Community Ties & Modern Challenges
Community organizations inevitably overlap with municipal politics, as the spirit of participating and giving back to the region are hallmarks of each.
Alice Clement was an avid member of the Women's Christian Temperance Union, determined to keep Meaford a dry town. She acted as local President and County President for many years and was awarded lifelong membership by the organization for her efforts.
Owen Sound councillor Velma Mitges was a founding member of Owen Sound Little Theatre and was involved in other local organizations such as the Grey-Bruce Arts Council and the Women's Hospital Auxiliary throughout her life. In the interviews conducted for this exhibit, the majority of interviewees cited extensive involvement in community affairs before and after election.
Lois Urstadt had considerable experience with the Bluewater Women's Institute, having held leadership roles up to the ''Area'' level of the organization before declining to pursue a provincial position. In addition to this, Urstadt was involved with the Rockville Home and School Club, her local church, and the Arthritis Society.
Arlene Wright was a member of the Grey County School Board for sixteen years, an Owen Sound Police Services Board member, and Chair for the Georgian College Campus Community Resource Team. She was also a provincial education commissioner and served on the Board of Directors for the Owen Sound Attack hockey team.
Carol Lawrence served on the Board of Education and the Board of Governors of Georgian College for many years.
Ruth Lovell-Stanners was another Owen Sound politician serving on the Police Services Board, starting as a secretary and ending up president of the Ontario Association Police Services Board.

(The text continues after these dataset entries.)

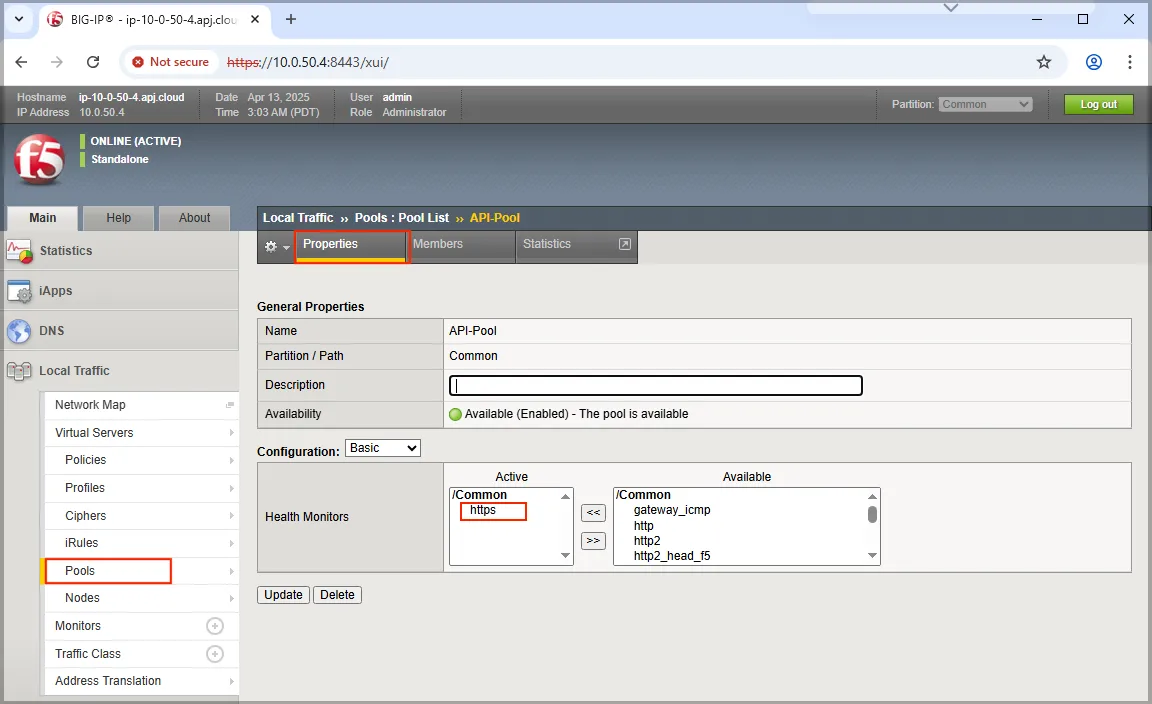Click the << move-to-active button
The width and height of the screenshot is (1152, 704).
point(593,513)
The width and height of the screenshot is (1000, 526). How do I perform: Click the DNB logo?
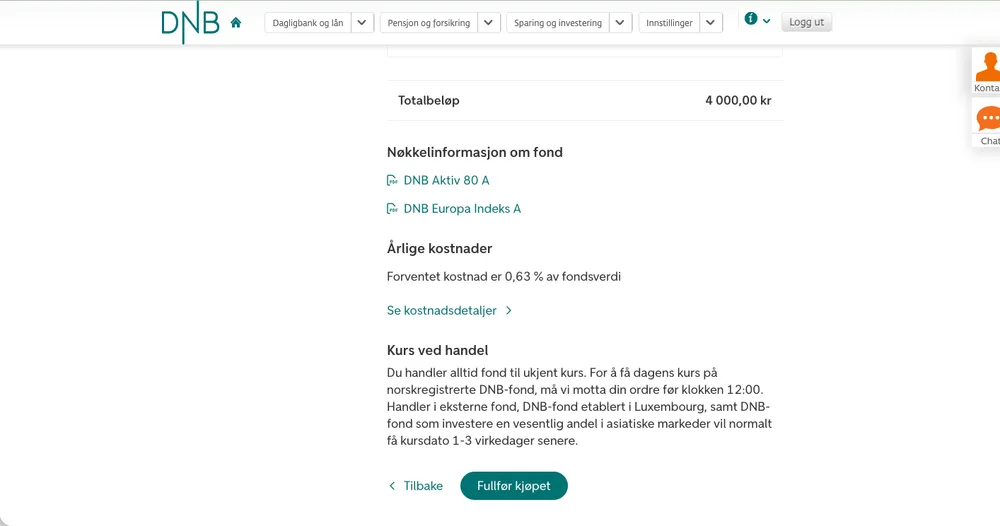(190, 22)
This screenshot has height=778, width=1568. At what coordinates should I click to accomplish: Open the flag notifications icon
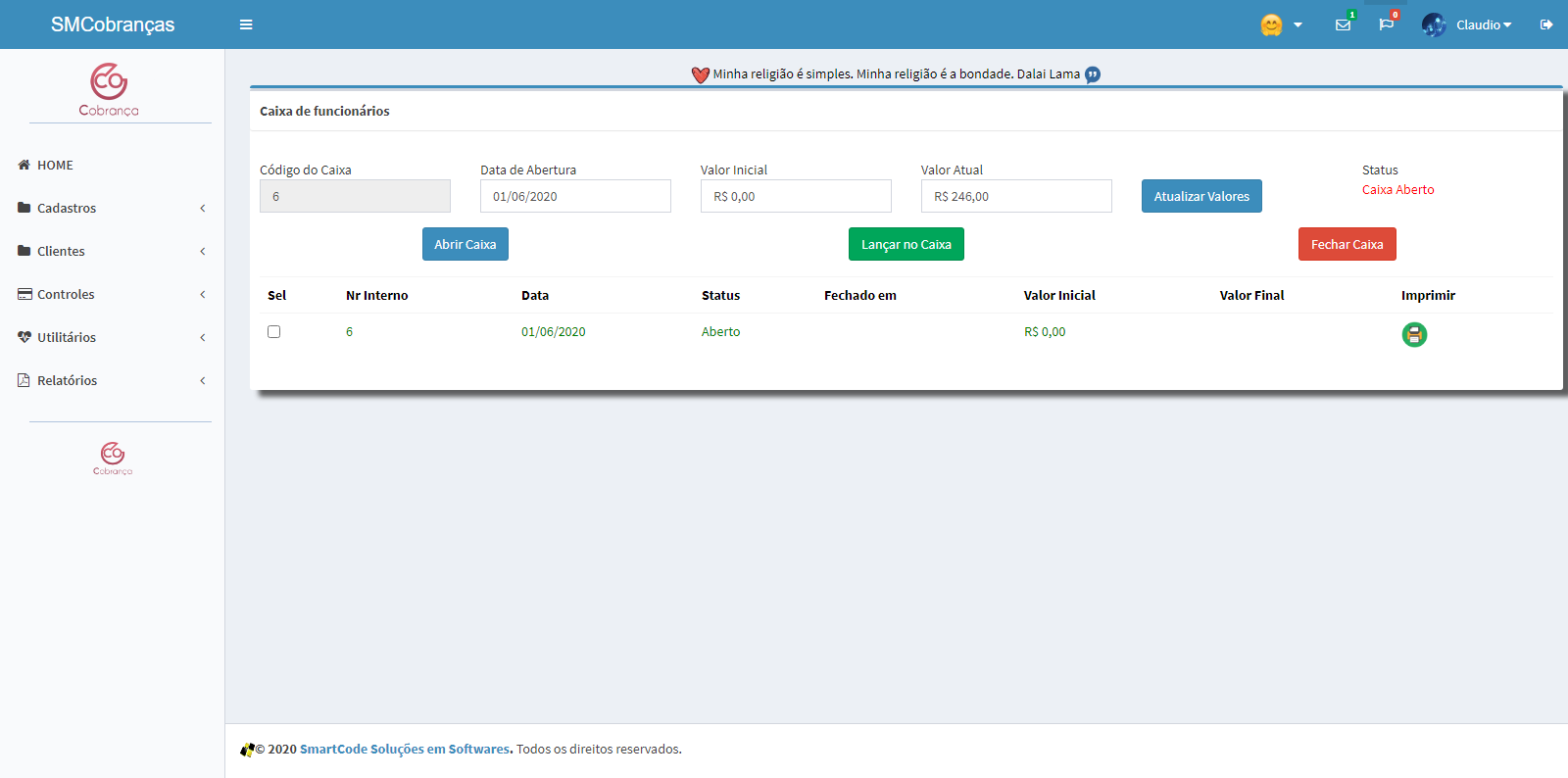click(x=1386, y=24)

Deb Haswell spent time on Owen Sound's Downtown Improvement Area Board of Managers, Owen Sound Chamber of Commerce, Festival of Northern Lights board, Health Services Board of Directors, and Harbourfront Committee.

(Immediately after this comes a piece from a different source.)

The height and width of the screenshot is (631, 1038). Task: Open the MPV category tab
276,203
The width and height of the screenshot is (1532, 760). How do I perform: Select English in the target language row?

Even in the modern era, many challenges remain for women participating in municipal government. Balancing home, work, and political life is perhaps the greatest challenge. Several local female politicians agreed that financial compensation is insufficient to cover the cost of childcare required to attend council functions, making political appointment feel more like ''an elaborate and demanding volunteer job.''* One interviewee suggested that women balancing family and politics have a greater challenge than men, given the primary care role that women often fill in the home. The most popular solution offered by interviewees to overcome these challenges was to keep a tight schedule and always know what needs attention at what time.
These challenges, however, are not insurmountable. Ruth Lovell-Stanners and Ellen Anderson each chose to pursue politics as single mothers with careers. Both stated that despite the difficulties, it can work so long as one chooses to make it work.
Carol Lawrence addressed the benefits and detriments to family life generated by her involvement in municipal politics:
''I started when my kids were young, very young, and ... probably there's things I missed with them that, had I not been in politics, I would have done ... on the other hand, I was able to bring different things to them … and I had a broader vision and broader knowledge. And it's really helped me through my life and through my life with them as they've grown up.”
*Deb Haswell interview for exhibit, 2010.